• Supplied passage:
--- START ---

Future investigation should include large number of surface water samples to obtain the clear scenario of hydrochemical facies of the study area. To comprehend the principal mechanisms governing water chemistry in the region, the Gibbs Diagram was also generated (Fig. 5). The primary process identified in the studied region is evaporation, evident from the high TDS values. Additionally, the water chemistry within the aquifer framework suggests saltwater intrusion.
Correlation and Sources
Species F−, Cl−, SO42−, SiO44−, Mg, Ca, and Ba exhibited significant correlation (r = 0.74 − 0.96) at p-value > 0.05, suggesting their presence as corresponding salts. Additional correlations were observed, including HCO3 − with Mg and Ca; NO3 − with Al; Na with K; and Fe and Mn with Zn (r = 0.84 − 0.85, 0.72, 0.98, and 0.93–0.99, respectively).

--- END ---

• Data to examine:
--- START ---

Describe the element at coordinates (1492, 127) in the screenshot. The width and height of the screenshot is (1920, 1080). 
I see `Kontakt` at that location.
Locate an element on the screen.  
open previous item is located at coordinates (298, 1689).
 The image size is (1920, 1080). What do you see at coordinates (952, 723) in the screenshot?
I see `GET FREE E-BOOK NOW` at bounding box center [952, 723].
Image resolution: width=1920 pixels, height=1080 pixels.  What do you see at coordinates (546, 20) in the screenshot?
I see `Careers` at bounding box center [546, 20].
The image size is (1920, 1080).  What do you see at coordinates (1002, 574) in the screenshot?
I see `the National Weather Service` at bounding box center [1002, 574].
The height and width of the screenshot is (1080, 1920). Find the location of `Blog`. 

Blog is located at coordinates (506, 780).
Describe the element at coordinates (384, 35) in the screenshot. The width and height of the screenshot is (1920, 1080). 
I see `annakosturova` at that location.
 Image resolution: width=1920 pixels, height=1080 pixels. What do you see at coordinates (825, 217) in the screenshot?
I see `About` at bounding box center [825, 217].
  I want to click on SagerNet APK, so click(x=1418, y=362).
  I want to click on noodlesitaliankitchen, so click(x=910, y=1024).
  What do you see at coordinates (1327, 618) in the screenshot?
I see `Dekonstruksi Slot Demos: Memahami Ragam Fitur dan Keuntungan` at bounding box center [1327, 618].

--- END ---

• Requirement 1:
Do the following statements agree with the hydrochemistry passage? Answer yes or no for each and quote the words from the passage that decide it.
(a) Evaporation is identified as the primary process in the studied region.
(b) The Gibbs Diagram was generated to compare surface water sampling methods.
(c) A correlation between Na and K was observed.
• Requirement 2:
Please answer these questions from the hydrochemistry passage.
(a) What does the water chemistry within the aquifer framework suggest?
(b) What correlation coefficient is reported for NO3− with Al?
(c) What should future investigation include?
• Requirement 3: Continue the hydrochemistry passage after its last sentence.

• Task response 1:
(a) Yes: "The primary process identified in the studied region is evaporation, evident from the high TDS values."
(b) No: "To comprehend the principal mechanisms governing water chemistry in the region, the Gibbs Diagram was also generated"
(c) Yes: "Na with K"

• Task response 2:
(a) Saltwater intrusion.
(b) r = 0.72.
(c) A large number of surface water samples.

• Task response 3:
To further analyze the measured parameters in surface water reservoirs within the Korba basin, factor analysis (FA) was employed. Three factors with Eigenvalues > 1, contributing to a total variance of 89.01%, were identified (Table 4). The first factor (F1) exhibited strong positive loadings for TDS, Ba, Al, Ca2+, Mg2+, F−, Cl−, SO42−, NO3−, and SiO44−. The presence of Ca2+ and
Mg2+ minerals suggested weathering and dissolution of carbonate minerals through surface runoff (Ateş et al., 2020; Brindha et al., 2020). Additionally, Cl−, SO42−, and NO3− were attributed to agricultural runoff, irrigation water returns, and domestic sewage/wastewater discharges, indicating a mixed factor comprising 34.58% of the total variance from geogenic and anthropogenic sources.
The second factor (F2) was associated with natural bedrock weathering and geogenic processes, displaying high loadings of OC, CC, DO, Cd, Co, Cr, Cu, Ni, and Zn. In turn, Cd, Co, Cr, Cu, Ni, Pb, and Zn were primarily linked to industrial sources (Ateş et al., 2020). Hence, this factor that accounted for 31.05% of the total variance indicates contributions from domestic and industrial wastewater discharges.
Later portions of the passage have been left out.